Corinth discounts immortality because that would involve overloading of experiences and exhaustion of the nervous system although Poul Anderson's own later The Boat Of A Million Years contradicts this.

This is Corinth's "Protean man -" (p. 138) 

Corinth uses the adjective, "protean," one more time when he says that "'...pure logical mind is so protean...'" (p. 141) that hyperintelligent organisms, whether human beings or giant spiders, will discount their physical differences. I think that "giant spiders" is a hopelessly inadequate way to envisage extraterrestrial intelligences. Maybe we will get some data in our lifetimes.

2 comments:

S.M. Stirling said...

Memory doesn't work the way people thought until recently. It's continually edited, and purged of stuff.

Sean M. Brooks said...

Kaor, Paul and Mr. Stirling!

Paul: Almost all of what Corinth speculates about are too fantastic for me to take seriously. But BRAIN WAVE belongs to Anderson's earliest years as an SF writer, and at least he handled such ideas better than many other writers.

Mr. Stirling: And I recall you agreeing with me that, given what you wrote above in similar ways in another combox, even long-lived humans won't need special memory editing treatments, they would simply forget what they don't need to remember.

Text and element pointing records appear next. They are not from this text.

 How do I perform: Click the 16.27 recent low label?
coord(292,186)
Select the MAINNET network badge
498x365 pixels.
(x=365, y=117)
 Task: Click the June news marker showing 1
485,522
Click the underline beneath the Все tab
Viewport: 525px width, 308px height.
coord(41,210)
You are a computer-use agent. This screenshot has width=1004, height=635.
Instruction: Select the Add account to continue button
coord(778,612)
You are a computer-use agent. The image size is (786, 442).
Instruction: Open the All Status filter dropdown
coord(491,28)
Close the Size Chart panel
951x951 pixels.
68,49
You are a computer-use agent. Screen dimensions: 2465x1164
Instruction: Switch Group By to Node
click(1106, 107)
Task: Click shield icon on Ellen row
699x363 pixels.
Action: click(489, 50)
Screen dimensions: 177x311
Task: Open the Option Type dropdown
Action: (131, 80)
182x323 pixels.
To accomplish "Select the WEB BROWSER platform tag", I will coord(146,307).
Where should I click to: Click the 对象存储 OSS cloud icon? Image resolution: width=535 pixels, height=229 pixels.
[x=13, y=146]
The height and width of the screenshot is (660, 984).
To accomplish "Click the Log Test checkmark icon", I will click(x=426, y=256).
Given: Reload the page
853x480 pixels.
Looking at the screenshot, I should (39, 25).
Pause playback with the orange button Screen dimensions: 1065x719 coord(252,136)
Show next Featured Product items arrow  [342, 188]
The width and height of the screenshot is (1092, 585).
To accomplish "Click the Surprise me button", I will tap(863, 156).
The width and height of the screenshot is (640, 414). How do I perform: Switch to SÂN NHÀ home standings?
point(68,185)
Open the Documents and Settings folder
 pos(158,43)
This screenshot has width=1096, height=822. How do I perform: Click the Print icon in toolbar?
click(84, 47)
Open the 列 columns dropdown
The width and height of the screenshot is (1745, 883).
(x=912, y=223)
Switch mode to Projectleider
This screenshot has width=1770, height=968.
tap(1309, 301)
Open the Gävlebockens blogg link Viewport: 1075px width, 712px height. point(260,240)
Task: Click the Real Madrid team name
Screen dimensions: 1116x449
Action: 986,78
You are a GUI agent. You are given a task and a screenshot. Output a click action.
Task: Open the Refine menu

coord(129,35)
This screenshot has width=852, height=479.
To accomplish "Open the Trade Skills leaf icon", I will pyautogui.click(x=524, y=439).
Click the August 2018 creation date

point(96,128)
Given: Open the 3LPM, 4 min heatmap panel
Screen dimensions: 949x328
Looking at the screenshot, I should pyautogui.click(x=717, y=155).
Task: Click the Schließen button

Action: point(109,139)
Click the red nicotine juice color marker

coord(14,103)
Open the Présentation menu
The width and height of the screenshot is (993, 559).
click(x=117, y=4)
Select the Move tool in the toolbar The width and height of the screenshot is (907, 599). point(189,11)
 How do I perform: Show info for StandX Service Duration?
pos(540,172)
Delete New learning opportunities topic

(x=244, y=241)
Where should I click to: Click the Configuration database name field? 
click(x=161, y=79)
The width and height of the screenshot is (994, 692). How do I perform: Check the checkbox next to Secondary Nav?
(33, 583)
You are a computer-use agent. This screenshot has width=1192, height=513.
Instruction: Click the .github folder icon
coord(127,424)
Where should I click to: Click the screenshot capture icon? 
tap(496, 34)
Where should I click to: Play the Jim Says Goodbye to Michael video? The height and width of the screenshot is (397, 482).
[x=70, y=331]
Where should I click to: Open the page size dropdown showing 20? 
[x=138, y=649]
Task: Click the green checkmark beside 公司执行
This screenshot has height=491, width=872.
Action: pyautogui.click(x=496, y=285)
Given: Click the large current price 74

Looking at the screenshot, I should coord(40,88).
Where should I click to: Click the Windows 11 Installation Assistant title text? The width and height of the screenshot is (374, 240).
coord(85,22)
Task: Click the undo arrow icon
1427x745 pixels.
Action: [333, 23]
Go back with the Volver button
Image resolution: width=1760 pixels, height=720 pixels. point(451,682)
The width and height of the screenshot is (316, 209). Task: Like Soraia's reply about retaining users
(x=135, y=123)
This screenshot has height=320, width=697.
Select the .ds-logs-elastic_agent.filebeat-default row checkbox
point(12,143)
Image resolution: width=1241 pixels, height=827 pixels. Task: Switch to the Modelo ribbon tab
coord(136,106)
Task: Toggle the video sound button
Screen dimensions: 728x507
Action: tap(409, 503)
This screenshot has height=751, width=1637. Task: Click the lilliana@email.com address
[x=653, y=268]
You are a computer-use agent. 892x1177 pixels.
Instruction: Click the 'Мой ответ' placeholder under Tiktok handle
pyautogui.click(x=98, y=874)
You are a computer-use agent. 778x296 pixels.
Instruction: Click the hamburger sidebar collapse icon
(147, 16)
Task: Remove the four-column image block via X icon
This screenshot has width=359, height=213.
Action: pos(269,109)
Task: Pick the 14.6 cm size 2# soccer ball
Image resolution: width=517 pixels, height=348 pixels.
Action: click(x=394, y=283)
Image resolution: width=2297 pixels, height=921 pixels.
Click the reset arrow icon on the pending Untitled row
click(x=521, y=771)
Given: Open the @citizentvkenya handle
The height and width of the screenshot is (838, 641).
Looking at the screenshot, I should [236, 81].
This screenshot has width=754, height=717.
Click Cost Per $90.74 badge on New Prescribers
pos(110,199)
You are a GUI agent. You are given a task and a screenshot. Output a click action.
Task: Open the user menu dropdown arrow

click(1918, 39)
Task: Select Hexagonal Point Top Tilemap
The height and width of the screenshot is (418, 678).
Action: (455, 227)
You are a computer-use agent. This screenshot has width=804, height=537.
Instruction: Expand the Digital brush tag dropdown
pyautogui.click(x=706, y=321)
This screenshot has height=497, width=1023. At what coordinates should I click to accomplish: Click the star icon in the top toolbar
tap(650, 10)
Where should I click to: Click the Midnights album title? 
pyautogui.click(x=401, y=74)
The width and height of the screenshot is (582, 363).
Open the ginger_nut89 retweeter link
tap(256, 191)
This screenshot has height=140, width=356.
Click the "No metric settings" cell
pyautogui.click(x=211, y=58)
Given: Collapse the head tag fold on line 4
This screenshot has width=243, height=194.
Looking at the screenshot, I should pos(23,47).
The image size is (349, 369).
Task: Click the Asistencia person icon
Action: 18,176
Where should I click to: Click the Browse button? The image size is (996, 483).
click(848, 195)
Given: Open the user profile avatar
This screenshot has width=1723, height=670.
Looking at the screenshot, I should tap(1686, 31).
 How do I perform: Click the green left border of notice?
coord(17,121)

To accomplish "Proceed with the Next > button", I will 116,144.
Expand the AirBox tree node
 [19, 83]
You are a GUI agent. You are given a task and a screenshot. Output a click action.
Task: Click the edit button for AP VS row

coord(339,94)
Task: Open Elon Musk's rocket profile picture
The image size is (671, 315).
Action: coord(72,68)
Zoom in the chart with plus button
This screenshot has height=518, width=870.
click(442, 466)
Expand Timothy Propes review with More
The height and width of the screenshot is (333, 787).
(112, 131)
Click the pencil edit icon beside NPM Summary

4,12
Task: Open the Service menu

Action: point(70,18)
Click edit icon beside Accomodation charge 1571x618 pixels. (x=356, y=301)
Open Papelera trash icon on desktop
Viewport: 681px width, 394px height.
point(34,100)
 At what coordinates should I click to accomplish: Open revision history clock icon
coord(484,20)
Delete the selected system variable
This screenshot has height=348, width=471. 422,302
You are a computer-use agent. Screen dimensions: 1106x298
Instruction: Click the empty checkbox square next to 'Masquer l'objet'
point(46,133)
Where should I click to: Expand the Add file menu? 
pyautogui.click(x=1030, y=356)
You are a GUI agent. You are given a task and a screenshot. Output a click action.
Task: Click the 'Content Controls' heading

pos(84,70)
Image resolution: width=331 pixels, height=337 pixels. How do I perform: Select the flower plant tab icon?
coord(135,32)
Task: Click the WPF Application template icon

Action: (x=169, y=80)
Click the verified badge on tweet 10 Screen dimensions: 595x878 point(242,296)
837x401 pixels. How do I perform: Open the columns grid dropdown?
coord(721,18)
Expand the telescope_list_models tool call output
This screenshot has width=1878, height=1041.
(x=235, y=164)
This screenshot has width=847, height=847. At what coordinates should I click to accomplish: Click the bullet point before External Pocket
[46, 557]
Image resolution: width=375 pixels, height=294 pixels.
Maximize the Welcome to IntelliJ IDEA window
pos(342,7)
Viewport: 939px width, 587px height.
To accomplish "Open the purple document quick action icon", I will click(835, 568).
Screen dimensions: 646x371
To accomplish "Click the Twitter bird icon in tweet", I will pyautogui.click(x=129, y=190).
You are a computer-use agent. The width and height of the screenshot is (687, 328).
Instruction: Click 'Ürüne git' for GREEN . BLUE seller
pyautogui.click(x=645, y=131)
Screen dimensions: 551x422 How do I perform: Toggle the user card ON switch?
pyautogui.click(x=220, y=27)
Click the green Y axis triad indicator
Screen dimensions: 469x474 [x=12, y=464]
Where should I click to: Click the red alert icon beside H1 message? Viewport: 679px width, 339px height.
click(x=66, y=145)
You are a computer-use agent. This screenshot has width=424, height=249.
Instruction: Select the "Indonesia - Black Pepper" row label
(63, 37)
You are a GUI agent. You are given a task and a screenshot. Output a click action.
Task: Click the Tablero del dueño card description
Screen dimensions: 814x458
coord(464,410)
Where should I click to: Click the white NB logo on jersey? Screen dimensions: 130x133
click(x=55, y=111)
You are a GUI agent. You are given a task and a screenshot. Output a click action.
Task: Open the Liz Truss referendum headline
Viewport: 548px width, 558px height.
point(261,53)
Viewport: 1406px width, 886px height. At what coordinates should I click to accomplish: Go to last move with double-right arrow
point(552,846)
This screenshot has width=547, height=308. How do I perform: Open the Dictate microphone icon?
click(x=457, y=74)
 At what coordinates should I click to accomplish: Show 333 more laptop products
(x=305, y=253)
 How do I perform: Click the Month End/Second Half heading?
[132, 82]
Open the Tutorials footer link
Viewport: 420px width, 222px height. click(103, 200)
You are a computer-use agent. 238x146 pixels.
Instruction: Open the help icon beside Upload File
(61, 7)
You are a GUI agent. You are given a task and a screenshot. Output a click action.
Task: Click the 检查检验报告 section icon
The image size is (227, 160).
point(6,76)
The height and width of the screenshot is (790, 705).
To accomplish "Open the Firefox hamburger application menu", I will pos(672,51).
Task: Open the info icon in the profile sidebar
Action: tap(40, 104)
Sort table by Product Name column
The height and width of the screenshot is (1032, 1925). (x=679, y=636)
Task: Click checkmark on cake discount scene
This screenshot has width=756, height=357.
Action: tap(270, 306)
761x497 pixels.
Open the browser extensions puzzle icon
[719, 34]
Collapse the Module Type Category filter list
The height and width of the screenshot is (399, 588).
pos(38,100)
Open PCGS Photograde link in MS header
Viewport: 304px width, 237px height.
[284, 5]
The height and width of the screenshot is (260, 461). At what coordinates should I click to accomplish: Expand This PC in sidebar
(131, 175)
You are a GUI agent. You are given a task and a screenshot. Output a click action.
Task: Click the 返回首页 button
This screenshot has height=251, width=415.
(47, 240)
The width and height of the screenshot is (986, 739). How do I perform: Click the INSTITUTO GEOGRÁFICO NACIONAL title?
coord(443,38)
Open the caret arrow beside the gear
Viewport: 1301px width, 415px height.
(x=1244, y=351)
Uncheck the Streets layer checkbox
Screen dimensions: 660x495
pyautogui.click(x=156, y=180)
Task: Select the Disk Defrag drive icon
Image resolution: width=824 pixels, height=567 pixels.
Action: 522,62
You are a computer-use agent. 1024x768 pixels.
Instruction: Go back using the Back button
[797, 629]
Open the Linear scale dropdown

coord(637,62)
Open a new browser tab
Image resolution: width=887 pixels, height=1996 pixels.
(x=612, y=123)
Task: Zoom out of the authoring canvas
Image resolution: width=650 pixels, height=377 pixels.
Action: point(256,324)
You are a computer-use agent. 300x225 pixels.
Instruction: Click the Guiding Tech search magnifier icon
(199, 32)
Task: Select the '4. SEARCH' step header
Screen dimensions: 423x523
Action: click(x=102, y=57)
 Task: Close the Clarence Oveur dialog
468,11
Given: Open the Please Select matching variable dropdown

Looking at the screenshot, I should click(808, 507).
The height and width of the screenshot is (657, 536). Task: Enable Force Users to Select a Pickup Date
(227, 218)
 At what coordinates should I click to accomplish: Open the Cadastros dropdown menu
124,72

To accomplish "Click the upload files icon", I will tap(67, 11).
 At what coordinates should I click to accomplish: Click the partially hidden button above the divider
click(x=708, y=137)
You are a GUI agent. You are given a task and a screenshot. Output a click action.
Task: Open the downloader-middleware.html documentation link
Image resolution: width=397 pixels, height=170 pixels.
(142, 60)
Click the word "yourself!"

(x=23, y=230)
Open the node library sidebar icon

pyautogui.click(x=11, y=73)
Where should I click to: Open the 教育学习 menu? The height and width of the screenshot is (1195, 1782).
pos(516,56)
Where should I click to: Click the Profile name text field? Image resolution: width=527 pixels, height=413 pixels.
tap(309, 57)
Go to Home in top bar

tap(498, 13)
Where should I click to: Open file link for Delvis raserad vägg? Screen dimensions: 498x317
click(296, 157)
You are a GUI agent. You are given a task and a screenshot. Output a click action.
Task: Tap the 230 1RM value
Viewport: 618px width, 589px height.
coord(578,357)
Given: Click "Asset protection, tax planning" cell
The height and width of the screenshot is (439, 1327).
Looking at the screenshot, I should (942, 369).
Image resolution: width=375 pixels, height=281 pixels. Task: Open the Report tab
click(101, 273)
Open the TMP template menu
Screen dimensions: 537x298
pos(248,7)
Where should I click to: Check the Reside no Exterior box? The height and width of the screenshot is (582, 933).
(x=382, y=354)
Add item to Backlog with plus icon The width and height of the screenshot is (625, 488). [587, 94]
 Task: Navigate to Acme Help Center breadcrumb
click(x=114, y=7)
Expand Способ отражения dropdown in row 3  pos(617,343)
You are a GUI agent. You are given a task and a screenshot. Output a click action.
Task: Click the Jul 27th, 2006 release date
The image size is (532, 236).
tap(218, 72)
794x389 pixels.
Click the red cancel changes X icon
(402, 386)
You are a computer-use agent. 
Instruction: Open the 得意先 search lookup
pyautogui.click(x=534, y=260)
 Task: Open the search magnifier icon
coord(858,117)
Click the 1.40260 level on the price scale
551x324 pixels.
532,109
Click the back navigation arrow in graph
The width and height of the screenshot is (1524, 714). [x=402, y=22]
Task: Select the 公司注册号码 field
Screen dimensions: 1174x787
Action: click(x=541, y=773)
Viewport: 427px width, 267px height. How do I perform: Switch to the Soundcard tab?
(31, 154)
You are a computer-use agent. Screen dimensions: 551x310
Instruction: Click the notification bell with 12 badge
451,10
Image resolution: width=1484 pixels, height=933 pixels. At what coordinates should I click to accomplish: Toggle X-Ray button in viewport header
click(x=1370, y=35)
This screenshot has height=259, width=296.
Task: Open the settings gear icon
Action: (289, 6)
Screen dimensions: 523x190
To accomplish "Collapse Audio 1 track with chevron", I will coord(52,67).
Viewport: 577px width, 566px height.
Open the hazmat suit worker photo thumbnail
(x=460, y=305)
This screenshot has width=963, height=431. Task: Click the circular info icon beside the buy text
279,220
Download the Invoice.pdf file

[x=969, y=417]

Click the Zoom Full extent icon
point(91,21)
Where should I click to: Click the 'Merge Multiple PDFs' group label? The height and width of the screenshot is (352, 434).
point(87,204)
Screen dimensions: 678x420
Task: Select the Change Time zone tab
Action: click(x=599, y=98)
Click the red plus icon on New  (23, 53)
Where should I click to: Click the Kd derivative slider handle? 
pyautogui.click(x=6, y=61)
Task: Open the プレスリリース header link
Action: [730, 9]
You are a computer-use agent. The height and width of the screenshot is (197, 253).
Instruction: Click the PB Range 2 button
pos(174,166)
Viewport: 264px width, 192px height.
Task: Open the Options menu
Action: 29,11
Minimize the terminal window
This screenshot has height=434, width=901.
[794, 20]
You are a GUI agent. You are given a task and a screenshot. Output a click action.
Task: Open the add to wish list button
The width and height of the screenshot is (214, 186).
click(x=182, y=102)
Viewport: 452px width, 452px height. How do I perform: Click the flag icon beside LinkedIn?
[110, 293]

I recall Anderson using the idea that, after 1000 years, humans would suffer from memory overload in "Pact" (first pub. in 1951). And special treatments were used for that kind of hypothetical problem in WORLD WITHOUT STARS and FOR LOVE AND GLORY. However, the quasi-immortals of THE BOAT OF A MILLION YEARS seems to have managed to edit, purge, or forget unwanted memories. Which was necessary to overcome the periods of "senility" several of them suffered.